**Extract provided**

┌──

ScoliosisPediatricians and school nurses screen your children for Scoliosis, but do you as a Mom know what to look for?  While the screening checks for a spinal curvature, the side effects of that can also be noticeable.  Typically, if the spine is curved, the rest of the body doesn’t line up, often resulting in knee, hip and shoulder issues, foot problems, and even TMJ.  How does your child stand, walk, move or sit?  Notice their posture, how clothes fit, and if they seem to have repetitive orthopedic injuries.  These signs may be an indication of Scoliosis.  When I was a child, one pant leg always seemed shorter and the hem of my dress was uneven.  My feet hurt because of my extremely high arches, and I had trouble chewing food.  There were signs, but my Mom missed them and I wasn’t diagnosed until much later.

Scoliosis is on the rise, climbing to impact 12 million in the U.S., with 500 more diagnosed each day.  That’s more than the number of people with breast cancer, lung cancer, lupus, Type 1 diabetes, cystic fibrosis and multiple sclerosis combined!  “Not my child” no longer applies, as we’ve seen the condition affect people with no family history, both genders and all ethnic backgrounds.  Yet, Scoliosis is generally relegated to the back of the research funding line.  We don’t know what causes it or how to cure it.

We’ve also seen Scoliosis affect more than just the spine.  The spine is the scaffolding that protects the spinal cord, which is the highway between the brain and the rest of the body.  A crooked spine has to affect the whole body.  Headaches, menstrual issues, digestive problems and breathing difficulties can all be related to Scoliosis.

└──

**Tasks for this exercise**
1 – Transcribe the part of the scoliosis text from "We’ve also seen" to "related to Scoliosis.".
2 – According to the scoliosis text, how many people are diagnosed with scoliosis each day?

**Stored data**
┌──

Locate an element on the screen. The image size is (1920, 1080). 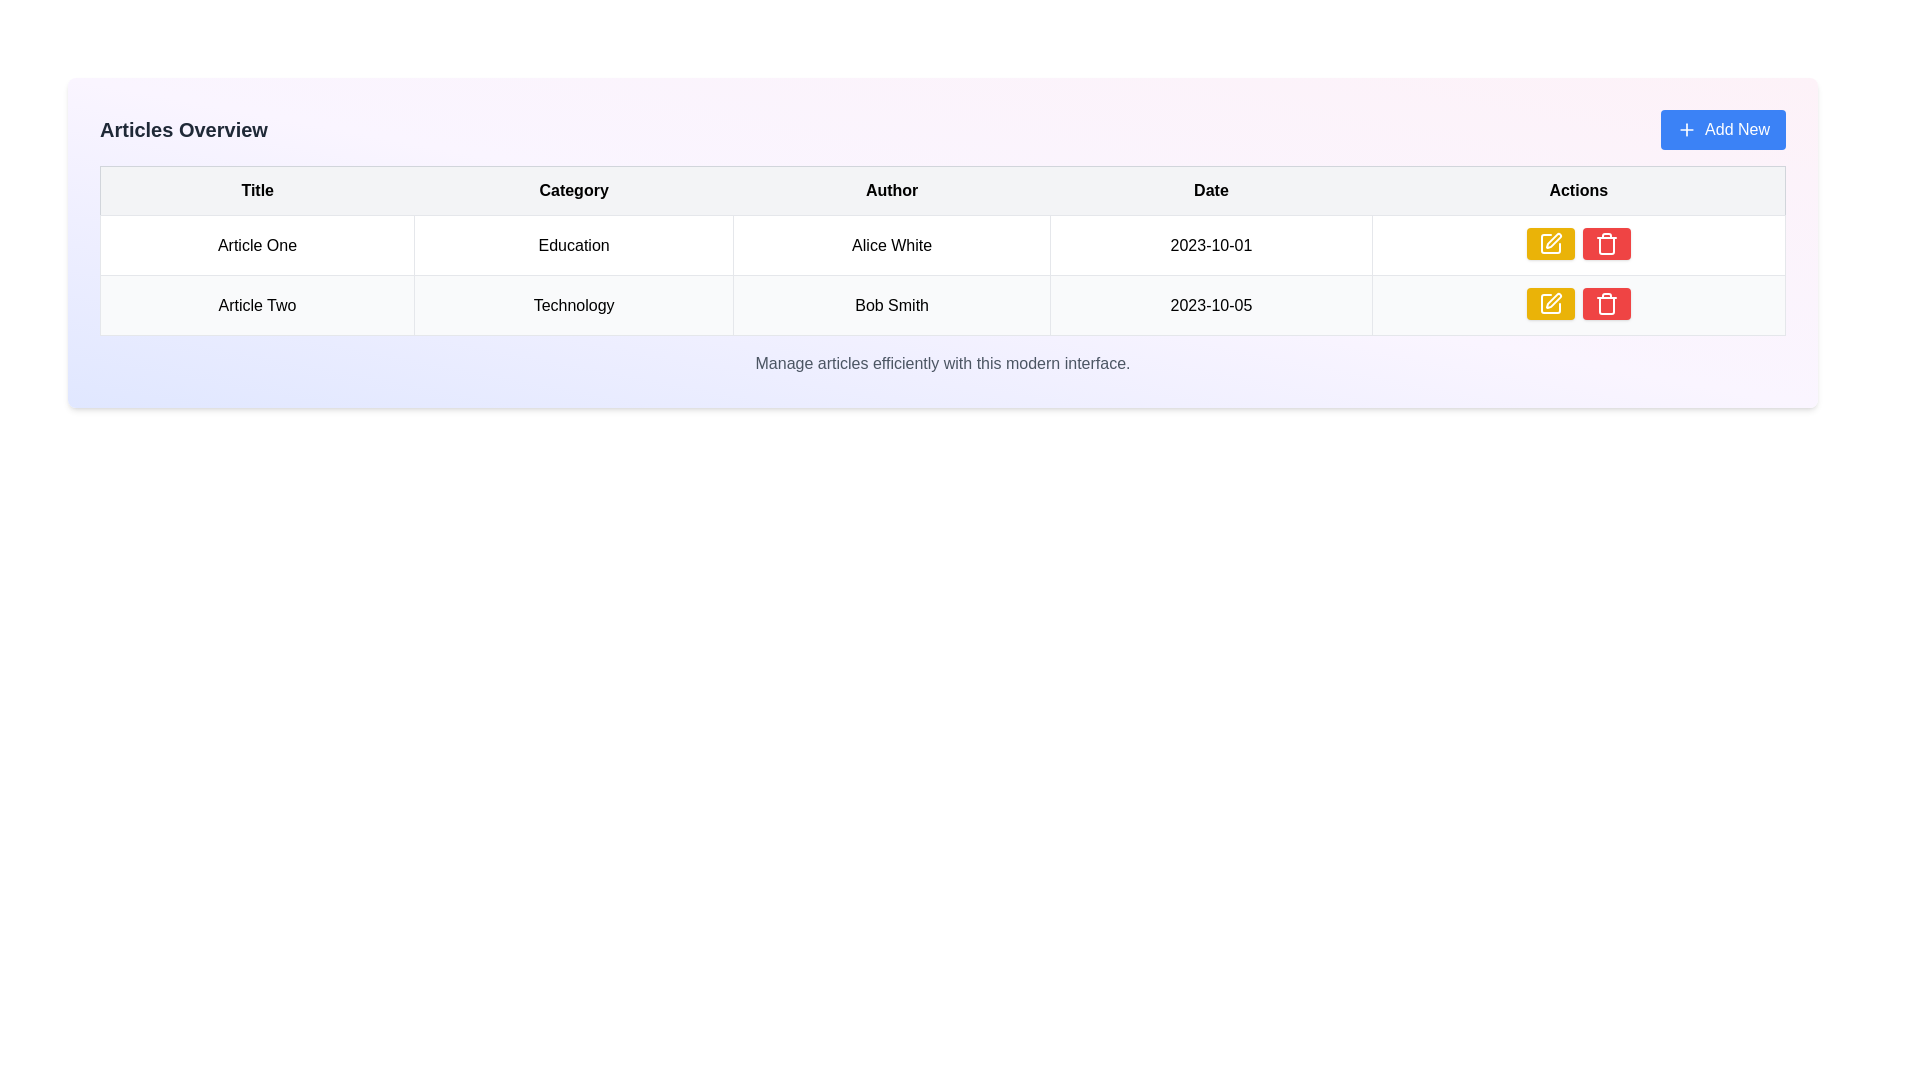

└──

**Responses by task**
1 –
We’ve also seen Scoliosis affect more than just the spine.  The spine is the scaffolding that protects the spinal cord, which is the highway between the brain and the rest of the body.  A crooked spine has to affect the whole body.  Headaches, menstrual issues, digestive problems and breathing difficulties can all be related to Scoliosis.

2 – 500